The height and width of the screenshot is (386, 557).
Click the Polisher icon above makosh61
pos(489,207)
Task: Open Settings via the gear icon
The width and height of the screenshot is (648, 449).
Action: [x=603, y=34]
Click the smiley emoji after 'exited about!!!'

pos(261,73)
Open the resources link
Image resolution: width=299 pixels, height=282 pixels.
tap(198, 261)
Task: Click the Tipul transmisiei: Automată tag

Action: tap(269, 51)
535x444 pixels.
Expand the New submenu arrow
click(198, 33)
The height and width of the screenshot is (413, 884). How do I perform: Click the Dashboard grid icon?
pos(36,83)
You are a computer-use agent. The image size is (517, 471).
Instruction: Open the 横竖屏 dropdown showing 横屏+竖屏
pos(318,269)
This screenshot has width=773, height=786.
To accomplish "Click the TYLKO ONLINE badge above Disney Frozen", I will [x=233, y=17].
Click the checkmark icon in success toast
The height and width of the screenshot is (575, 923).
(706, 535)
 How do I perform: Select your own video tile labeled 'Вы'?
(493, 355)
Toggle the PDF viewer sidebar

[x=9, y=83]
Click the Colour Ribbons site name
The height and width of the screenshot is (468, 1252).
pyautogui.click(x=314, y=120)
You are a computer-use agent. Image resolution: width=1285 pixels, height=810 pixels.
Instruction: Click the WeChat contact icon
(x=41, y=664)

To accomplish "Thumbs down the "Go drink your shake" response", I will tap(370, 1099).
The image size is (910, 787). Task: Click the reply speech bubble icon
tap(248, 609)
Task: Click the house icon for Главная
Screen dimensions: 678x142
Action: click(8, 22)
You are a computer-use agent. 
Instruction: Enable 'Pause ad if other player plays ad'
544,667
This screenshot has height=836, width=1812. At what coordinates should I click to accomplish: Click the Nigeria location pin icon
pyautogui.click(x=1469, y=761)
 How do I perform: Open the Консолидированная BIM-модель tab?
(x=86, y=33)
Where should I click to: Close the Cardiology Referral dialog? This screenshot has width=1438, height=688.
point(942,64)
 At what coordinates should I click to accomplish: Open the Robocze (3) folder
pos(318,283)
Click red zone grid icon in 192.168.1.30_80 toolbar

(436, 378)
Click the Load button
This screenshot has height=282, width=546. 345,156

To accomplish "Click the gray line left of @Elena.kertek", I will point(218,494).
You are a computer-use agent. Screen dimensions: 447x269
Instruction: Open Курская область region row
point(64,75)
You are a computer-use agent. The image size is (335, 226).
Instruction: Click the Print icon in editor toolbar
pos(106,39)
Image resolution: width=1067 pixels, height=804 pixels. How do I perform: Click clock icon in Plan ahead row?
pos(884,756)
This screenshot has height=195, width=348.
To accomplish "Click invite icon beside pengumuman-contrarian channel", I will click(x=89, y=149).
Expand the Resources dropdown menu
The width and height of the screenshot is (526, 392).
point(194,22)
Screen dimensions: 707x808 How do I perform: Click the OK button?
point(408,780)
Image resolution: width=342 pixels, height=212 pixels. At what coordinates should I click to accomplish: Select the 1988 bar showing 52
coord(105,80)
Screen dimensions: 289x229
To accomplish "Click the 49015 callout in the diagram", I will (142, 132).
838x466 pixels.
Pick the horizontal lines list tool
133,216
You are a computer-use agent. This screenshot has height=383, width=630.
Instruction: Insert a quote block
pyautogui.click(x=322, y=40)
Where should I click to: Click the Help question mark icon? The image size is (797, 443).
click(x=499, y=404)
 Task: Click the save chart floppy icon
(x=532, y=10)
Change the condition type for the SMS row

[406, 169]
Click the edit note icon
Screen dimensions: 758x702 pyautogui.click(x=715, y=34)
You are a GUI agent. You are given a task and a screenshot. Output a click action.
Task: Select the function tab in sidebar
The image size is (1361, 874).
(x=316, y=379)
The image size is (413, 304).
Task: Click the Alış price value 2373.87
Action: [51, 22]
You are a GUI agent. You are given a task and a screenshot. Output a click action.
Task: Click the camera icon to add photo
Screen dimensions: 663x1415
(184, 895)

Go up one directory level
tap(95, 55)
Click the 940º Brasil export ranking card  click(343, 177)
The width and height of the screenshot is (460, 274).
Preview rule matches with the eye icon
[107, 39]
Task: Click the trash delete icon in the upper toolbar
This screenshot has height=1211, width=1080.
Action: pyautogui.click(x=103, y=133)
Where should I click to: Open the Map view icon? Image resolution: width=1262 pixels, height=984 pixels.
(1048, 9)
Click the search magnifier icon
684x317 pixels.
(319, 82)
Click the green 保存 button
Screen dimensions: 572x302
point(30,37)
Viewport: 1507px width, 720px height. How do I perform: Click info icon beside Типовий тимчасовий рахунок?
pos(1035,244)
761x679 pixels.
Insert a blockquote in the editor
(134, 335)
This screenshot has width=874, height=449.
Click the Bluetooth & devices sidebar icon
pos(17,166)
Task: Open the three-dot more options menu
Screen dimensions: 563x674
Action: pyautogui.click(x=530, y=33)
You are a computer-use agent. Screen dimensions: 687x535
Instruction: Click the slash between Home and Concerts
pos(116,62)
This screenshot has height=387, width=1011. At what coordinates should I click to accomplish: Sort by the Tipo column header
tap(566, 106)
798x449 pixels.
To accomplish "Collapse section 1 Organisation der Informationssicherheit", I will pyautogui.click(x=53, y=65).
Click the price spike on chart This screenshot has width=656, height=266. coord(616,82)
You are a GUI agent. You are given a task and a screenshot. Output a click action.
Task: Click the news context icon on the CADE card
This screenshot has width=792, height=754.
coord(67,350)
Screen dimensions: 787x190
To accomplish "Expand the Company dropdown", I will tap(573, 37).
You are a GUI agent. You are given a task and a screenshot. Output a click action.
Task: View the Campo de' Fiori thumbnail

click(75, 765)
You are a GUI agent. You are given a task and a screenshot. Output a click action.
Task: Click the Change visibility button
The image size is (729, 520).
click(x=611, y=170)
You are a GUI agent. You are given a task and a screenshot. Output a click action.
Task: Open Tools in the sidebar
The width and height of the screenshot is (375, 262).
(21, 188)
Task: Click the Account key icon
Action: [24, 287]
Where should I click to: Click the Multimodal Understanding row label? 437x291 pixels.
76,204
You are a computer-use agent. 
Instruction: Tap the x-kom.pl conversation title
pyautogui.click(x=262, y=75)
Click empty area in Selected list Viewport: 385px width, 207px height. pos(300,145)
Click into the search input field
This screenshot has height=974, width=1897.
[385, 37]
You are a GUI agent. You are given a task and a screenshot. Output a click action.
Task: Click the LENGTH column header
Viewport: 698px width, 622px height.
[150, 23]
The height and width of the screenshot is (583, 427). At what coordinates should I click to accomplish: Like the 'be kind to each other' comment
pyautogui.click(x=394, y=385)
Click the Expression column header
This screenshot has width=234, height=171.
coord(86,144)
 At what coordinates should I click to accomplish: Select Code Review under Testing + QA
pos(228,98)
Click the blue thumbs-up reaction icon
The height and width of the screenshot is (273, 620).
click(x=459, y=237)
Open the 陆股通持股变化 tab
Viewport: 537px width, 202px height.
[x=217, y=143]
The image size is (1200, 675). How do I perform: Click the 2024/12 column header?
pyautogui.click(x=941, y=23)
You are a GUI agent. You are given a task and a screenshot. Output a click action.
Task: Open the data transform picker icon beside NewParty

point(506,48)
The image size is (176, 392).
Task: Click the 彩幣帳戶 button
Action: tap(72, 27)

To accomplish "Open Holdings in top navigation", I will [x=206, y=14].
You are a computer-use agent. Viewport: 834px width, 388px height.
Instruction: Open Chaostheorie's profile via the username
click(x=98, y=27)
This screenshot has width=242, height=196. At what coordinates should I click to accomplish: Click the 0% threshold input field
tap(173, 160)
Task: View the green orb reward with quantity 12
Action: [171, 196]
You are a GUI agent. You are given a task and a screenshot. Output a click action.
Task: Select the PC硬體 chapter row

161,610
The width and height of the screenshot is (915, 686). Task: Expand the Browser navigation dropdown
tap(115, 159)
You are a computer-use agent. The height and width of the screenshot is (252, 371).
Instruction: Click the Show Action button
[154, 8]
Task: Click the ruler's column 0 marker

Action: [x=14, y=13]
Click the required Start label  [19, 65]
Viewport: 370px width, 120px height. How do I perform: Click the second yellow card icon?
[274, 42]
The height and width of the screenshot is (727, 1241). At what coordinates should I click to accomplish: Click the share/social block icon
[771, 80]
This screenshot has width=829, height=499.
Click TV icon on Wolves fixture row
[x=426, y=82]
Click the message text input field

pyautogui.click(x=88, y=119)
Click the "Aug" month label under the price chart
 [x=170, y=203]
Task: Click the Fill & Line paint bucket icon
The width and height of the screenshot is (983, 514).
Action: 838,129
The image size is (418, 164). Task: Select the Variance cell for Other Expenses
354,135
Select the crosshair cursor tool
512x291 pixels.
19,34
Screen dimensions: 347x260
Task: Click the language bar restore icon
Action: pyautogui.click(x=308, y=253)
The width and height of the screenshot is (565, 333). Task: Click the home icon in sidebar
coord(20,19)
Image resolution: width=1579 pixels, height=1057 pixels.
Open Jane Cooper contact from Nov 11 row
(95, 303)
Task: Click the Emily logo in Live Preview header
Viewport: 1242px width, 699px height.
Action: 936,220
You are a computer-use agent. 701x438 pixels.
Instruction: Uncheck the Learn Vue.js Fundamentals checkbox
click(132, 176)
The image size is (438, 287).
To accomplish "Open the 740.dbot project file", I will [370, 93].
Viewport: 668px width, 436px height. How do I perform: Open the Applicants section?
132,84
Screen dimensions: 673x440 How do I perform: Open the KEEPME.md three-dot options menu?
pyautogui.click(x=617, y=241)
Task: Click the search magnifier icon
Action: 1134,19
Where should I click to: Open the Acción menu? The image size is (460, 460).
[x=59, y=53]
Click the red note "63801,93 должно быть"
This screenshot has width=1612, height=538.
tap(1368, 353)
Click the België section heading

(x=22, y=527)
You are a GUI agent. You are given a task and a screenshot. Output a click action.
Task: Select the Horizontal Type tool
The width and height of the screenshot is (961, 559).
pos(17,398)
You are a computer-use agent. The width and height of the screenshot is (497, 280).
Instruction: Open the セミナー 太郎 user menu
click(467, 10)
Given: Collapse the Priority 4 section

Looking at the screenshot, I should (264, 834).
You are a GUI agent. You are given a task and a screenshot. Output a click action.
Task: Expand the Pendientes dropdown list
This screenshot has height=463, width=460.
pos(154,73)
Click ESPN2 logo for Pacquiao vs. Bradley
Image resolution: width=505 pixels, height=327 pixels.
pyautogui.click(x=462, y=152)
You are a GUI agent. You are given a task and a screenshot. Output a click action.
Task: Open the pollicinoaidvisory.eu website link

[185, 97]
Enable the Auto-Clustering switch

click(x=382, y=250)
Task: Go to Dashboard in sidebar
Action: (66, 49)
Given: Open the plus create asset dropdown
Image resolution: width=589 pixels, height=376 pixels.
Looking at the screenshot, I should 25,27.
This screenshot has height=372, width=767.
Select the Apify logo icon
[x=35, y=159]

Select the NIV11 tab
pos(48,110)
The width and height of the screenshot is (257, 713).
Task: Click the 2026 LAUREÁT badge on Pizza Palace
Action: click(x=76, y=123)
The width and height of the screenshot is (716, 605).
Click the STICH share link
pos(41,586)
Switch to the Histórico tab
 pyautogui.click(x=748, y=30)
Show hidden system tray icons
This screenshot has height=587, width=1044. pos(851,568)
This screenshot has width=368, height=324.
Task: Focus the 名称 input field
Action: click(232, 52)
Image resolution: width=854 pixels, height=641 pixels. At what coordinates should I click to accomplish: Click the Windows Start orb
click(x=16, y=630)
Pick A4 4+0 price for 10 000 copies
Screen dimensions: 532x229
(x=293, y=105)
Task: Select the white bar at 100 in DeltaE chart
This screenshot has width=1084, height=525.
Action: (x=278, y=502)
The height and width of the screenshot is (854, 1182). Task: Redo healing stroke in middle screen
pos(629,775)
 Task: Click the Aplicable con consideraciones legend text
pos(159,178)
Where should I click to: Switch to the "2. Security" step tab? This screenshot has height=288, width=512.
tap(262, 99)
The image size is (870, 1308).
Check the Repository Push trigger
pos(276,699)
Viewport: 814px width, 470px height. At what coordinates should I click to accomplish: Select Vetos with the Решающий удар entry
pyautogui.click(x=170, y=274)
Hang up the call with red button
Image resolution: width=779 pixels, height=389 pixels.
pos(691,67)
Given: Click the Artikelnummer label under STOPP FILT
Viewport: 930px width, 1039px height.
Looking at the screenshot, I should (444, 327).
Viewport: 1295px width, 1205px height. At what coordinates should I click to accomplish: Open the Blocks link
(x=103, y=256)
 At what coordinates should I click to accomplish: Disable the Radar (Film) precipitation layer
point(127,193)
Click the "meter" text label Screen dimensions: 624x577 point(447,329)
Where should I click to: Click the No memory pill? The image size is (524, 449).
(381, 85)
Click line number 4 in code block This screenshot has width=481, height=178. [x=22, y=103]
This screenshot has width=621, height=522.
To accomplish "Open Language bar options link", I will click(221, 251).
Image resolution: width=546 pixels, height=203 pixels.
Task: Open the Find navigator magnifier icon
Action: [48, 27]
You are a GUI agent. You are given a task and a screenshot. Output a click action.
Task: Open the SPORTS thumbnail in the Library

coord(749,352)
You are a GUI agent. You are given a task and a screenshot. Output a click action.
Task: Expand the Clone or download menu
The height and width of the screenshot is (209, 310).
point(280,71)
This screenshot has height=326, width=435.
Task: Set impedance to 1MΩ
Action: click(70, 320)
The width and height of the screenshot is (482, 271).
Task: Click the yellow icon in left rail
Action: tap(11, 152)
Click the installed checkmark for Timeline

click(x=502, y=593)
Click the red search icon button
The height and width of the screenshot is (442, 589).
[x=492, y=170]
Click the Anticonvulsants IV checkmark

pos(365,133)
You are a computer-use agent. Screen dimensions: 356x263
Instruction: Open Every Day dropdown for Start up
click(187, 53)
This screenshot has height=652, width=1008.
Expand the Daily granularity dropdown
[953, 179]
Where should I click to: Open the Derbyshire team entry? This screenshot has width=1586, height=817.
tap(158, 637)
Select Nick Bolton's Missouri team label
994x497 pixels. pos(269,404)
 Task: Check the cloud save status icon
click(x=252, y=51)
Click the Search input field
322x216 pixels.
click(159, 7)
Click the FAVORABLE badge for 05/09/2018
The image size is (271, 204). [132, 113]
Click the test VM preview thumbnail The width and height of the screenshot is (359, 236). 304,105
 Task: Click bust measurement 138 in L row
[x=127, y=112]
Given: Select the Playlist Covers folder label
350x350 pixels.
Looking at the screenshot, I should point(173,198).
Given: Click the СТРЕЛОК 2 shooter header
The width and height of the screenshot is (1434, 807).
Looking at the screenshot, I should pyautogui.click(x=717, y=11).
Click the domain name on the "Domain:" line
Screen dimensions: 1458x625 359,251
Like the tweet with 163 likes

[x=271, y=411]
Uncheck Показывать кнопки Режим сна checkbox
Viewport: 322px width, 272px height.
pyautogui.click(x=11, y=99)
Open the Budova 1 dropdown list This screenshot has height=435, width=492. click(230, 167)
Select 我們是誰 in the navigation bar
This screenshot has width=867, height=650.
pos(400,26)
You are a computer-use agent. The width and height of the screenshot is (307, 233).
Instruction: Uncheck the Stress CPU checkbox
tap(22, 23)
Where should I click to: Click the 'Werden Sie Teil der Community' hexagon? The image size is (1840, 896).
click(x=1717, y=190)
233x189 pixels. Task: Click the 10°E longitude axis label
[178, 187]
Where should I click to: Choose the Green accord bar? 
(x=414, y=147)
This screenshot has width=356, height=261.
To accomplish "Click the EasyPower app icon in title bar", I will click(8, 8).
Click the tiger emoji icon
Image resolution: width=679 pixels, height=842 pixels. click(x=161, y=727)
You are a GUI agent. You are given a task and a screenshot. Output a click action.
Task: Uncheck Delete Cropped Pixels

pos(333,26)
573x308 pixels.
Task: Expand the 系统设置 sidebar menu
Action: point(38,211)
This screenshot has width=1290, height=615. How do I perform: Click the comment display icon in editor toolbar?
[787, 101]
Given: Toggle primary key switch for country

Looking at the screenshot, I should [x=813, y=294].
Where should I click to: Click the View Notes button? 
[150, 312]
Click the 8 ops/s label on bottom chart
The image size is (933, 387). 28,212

········

◆ Your assignment ◆
Take the records above and return, word for word, only the lines that fall from the line with "You are a computer-use agent. This" to the line with "This screenshot has width=874, height=449.", both of them included.

◆ Answer to this problem ◆
You are a computer-use agent. This screenshot has height=383, width=630.
Instruction: Insert a quote block
pyautogui.click(x=322, y=40)
Where should I click to: Click the Help question mark icon? The image size is (797, 443).
click(x=499, y=404)
 Task: Click the save chart floppy icon
(x=532, y=10)
Change the condition type for the SMS row

[406, 169]
Click the edit note icon
Screen dimensions: 758x702 pyautogui.click(x=715, y=34)
You are a GUI agent. You are given a task and a screenshot. Output a click action.
Task: Select the function tab in sidebar
The image size is (1361, 874).
(x=316, y=379)
The image size is (413, 304).
Task: Click the Alış price value 2373.87
Action: [51, 22]
You are a GUI agent. You are given a task and a screenshot. Output a click action.
Task: Click the camera icon to add photo
Screen dimensions: 663x1415
(184, 895)

Go up one directory level
tap(95, 55)
Click the 940º Brasil export ranking card  click(343, 177)
The width and height of the screenshot is (460, 274).
Preview rule matches with the eye icon
[107, 39]
Task: Click the trash delete icon in the upper toolbar
This screenshot has height=1211, width=1080.
Action: pyautogui.click(x=103, y=133)
Where should I click to: Open the Map view icon? Image resolution: width=1262 pixels, height=984 pixels.
(1048, 9)
Click the search magnifier icon
684x317 pixels.
(319, 82)
Click the green 保存 button
Screen dimensions: 572x302
point(30,37)
Viewport: 1507px width, 720px height. How do I perform: Click info icon beside Типовий тимчасовий рахунок?
pos(1035,244)
761x679 pixels.
Insert a blockquote in the editor
(134, 335)
This screenshot has width=874, height=449.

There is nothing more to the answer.